:: Extracted information ::

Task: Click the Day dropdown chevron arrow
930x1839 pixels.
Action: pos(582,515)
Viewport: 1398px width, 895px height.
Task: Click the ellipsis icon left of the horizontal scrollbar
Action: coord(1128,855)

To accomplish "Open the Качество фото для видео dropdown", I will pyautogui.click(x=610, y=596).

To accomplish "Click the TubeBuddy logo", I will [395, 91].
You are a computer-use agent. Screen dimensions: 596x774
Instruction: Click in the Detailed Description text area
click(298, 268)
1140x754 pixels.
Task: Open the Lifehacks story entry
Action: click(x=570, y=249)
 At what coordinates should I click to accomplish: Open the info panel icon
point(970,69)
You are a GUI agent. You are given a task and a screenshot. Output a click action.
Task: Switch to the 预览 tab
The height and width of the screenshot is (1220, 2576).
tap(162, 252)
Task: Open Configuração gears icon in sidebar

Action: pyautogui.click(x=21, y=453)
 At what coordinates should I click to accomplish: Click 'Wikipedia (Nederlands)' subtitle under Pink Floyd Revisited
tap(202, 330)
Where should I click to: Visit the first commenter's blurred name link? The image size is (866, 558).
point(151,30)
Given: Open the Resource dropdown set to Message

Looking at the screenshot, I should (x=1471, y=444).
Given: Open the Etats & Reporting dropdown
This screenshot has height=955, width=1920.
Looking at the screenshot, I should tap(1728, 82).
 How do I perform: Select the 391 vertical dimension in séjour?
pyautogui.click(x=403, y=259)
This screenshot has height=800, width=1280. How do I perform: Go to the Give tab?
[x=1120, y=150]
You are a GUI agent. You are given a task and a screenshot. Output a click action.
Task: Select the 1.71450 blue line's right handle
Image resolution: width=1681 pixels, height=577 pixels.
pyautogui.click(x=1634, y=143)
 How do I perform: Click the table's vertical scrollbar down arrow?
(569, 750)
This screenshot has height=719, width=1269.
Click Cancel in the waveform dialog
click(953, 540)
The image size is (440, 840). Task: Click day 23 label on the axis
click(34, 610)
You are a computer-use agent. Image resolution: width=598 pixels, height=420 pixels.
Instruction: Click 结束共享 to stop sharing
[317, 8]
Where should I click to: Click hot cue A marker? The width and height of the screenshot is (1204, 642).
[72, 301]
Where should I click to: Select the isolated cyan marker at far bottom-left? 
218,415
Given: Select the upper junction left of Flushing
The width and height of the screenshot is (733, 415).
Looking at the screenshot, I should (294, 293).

:: Task statement ::
Reproduce word for word the lines in the records above, starting with the line containing "Given: Open the Resource" and ending with the line containing "Looking at the screenshot, I should tap(1728, 82).", both of those lines included.

:: The solution ::
Given: Open the Resource dropdown set to Message

Looking at the screenshot, I should (x=1471, y=444).
Given: Open the Etats & Reporting dropdown
This screenshot has height=955, width=1920.
Looking at the screenshot, I should tap(1728, 82).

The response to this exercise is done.